### WORK TASK
From the line with "ok (334, 2555)" through the line with "Saami (579, 436)", repeat the entries verbatim, both end lines included, and add nothing.

### Stored data
⟨

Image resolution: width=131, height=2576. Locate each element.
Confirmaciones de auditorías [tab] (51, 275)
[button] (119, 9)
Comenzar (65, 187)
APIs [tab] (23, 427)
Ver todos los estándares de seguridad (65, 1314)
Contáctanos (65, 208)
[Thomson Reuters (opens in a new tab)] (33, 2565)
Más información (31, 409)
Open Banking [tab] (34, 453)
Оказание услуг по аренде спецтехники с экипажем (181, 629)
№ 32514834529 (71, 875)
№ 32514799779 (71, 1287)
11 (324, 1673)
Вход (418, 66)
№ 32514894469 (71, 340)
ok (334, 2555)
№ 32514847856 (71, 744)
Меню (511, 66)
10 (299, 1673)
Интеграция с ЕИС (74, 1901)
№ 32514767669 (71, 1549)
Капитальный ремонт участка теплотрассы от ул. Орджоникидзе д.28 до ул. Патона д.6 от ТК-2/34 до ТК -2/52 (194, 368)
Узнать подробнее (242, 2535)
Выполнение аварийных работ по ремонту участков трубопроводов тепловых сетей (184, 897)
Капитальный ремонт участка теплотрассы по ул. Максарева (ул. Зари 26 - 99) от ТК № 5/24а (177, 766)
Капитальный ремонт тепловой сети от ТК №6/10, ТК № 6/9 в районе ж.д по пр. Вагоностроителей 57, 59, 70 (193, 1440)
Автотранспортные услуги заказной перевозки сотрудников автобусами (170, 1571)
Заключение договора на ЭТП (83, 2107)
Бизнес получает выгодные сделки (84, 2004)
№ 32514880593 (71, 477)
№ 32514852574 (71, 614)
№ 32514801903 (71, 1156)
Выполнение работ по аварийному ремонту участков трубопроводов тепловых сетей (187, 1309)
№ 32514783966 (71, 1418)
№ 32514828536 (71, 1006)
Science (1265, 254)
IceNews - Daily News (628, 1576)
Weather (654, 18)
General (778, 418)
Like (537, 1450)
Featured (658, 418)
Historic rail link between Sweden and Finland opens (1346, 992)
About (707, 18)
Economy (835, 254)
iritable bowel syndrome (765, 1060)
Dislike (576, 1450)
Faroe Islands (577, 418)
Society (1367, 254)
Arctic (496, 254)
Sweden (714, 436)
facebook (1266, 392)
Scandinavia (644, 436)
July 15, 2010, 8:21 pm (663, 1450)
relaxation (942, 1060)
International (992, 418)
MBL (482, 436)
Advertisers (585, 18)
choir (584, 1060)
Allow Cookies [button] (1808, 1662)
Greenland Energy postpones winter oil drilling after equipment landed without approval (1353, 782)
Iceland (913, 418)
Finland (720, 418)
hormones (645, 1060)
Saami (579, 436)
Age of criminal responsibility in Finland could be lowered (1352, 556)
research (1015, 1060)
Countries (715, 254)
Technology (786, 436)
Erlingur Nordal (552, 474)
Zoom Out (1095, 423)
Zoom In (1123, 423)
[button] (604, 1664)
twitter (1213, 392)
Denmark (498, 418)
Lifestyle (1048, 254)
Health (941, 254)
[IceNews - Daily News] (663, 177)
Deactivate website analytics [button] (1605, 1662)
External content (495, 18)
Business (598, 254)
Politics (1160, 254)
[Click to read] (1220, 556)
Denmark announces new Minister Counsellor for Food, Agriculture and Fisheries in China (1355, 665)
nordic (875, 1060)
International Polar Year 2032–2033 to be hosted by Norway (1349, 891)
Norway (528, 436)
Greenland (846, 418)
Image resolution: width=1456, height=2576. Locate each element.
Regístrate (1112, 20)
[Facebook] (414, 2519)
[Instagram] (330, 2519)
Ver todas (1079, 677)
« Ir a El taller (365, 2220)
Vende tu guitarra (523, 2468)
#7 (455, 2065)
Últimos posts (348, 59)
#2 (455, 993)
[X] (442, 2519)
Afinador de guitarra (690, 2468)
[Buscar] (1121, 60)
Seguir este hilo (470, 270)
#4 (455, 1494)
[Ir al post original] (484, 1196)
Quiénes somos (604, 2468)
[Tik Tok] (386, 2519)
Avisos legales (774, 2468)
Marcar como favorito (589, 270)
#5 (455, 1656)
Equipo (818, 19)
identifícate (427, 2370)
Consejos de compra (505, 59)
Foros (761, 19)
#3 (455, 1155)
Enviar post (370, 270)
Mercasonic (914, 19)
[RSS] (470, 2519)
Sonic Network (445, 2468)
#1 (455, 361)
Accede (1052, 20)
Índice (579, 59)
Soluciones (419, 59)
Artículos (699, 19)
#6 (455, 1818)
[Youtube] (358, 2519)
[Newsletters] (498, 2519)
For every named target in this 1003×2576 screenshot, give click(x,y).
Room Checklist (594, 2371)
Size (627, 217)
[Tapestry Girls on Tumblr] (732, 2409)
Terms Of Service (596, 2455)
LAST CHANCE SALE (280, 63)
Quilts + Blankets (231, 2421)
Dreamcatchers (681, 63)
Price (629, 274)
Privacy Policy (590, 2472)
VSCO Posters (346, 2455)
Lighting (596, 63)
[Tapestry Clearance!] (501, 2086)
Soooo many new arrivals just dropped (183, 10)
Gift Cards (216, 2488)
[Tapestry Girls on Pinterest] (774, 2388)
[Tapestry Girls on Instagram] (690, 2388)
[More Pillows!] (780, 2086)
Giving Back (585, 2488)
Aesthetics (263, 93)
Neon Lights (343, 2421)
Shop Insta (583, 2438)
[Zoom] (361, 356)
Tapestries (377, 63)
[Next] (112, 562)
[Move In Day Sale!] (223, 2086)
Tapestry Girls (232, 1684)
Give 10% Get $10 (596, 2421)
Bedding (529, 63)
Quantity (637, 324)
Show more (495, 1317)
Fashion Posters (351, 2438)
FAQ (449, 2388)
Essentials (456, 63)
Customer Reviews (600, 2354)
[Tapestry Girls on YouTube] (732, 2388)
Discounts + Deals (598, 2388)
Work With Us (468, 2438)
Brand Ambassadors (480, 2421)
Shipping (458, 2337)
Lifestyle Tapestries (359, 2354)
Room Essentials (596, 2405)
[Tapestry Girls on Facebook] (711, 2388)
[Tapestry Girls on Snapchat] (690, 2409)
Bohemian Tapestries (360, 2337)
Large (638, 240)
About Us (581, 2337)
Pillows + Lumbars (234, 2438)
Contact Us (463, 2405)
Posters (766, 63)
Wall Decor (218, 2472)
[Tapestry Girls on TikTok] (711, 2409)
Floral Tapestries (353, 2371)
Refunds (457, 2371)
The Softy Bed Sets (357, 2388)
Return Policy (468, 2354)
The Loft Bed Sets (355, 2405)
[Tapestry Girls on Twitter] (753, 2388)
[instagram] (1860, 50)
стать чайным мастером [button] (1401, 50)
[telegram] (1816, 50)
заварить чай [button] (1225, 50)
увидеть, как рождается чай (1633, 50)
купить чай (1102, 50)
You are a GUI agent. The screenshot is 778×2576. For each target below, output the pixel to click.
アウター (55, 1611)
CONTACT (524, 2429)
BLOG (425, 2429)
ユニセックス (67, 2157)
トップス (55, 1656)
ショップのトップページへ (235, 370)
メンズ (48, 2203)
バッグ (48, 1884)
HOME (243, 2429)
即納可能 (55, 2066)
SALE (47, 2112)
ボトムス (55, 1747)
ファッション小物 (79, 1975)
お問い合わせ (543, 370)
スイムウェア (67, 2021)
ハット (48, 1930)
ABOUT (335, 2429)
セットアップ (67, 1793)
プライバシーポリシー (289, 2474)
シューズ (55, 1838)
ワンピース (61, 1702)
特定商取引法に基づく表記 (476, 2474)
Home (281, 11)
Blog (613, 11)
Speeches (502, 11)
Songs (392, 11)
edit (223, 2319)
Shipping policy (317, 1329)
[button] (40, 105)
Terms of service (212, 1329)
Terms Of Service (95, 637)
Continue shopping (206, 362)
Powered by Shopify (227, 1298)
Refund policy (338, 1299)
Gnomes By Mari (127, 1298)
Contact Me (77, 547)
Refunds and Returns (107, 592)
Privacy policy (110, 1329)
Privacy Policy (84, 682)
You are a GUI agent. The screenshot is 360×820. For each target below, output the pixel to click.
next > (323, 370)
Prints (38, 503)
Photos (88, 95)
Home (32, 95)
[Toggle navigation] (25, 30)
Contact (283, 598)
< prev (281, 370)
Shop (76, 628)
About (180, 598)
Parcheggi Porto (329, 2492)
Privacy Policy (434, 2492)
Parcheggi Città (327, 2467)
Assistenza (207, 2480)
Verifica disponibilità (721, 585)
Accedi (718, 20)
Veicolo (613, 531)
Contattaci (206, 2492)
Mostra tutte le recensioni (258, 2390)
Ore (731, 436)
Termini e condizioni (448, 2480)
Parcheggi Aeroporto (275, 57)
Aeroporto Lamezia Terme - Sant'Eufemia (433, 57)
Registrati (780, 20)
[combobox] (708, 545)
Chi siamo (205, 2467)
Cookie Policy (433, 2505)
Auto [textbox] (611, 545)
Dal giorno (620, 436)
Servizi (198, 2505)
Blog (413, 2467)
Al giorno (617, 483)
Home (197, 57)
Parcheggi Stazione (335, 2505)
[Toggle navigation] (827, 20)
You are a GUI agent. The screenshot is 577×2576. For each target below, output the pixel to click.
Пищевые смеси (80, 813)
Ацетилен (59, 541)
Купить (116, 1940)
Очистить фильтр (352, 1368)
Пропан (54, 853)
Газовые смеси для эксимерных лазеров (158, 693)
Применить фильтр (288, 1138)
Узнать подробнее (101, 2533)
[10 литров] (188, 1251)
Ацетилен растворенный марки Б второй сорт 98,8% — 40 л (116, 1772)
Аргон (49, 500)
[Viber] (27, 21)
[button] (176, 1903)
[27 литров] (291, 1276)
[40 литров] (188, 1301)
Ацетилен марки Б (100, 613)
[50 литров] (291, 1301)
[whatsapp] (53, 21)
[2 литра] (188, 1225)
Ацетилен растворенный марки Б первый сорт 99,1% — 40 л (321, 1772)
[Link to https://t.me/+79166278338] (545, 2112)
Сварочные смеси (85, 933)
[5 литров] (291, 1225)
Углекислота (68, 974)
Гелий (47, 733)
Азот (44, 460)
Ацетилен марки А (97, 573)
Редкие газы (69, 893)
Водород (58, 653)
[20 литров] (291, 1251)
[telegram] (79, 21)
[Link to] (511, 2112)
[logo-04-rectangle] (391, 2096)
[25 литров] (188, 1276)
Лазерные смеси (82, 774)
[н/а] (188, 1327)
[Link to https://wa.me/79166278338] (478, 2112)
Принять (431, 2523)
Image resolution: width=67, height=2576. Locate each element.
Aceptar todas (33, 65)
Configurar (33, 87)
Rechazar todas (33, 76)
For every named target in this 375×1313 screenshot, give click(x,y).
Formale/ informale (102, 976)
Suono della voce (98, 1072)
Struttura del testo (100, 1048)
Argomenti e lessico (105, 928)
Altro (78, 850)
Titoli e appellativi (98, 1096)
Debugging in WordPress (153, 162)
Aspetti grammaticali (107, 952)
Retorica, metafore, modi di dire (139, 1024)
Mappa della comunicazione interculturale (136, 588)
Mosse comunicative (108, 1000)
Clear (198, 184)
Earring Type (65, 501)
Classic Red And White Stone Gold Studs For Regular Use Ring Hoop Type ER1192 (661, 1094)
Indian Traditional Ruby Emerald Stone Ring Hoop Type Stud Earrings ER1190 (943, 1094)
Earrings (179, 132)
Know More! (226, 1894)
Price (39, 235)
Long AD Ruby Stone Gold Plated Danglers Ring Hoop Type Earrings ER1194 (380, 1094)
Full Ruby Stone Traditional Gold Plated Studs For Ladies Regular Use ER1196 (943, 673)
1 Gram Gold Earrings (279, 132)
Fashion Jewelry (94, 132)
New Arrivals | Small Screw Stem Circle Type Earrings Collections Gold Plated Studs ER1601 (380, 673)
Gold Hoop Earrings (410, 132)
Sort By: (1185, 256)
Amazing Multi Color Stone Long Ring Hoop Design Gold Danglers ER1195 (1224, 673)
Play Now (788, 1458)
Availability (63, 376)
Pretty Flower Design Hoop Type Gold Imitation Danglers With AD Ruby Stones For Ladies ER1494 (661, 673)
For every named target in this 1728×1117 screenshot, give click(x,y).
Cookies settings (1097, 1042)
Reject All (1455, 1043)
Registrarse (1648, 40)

⟩

### YOUR SOLUTION
ok (334, 2555)
№ 32514847856 (71, 744)
Меню (511, 66)
10 (299, 1673)
Интеграция с ЕИС (74, 1901)
№ 32514767669 (71, 1549)
Капитальный ремонт участка теплотрассы от ул. Орджоникидзе д.28 до ул. Патона д.6 от ТК-2/34 до ТК -2/52 (194, 368)
Узнать подробнее (242, 2535)
Выполнение аварийных работ по ремонту участков трубопроводов тепловых сетей (184, 897)
Капитальный ремонт участка теплотрассы по ул. Максарева (ул. Зари 26 - 99) от ТК № 5/24а (177, 766)
Капитальный ремонт тепловой сети от ТК №6/10, ТК № 6/9 в районе ж.д по пр. Вагоностроителей 57, 59, 70 (193, 1440)
Автотранспортные услуги заказной перевозки сотрудников автобусами (170, 1571)
Заключение договора на ЭТП (83, 2107)
Бизнес получает выгодные сделки (84, 2004)
№ 32514880593 (71, 477)
№ 32514852574 (71, 614)
№ 32514801903 (71, 1156)
Выполнение работ по аварийному ремонту участков трубопроводов тепловых сетей (187, 1309)
№ 32514783966 (71, 1418)
№ 32514828536 (71, 1006)
Science (1265, 254)
IceNews - Daily News (628, 1576)
Weather (654, 18)
General (778, 418)
Like (537, 1450)
Featured (658, 418)
Historic rail link between Sweden and Finland opens (1346, 992)
About (707, 18)
Economy (835, 254)
iritable bowel syndrome (765, 1060)
Dislike (576, 1450)
Faroe Islands (577, 418)
Society (1367, 254)
Arctic (496, 254)
Sweden (714, 436)
facebook (1266, 392)
Scandinavia (644, 436)
July 15, 2010, 8:21 pm (663, 1450)
relaxation (942, 1060)
International (992, 418)
MBL (482, 436)
Advertisers (585, 18)
choir (584, 1060)
Allow Cookies [button] (1808, 1662)
Greenland Energy postpones winter oil drilling after equipment landed without approval (1353, 782)
Iceland (913, 418)
Finland (720, 418)
hormones (645, 1060)
Saami (579, 436)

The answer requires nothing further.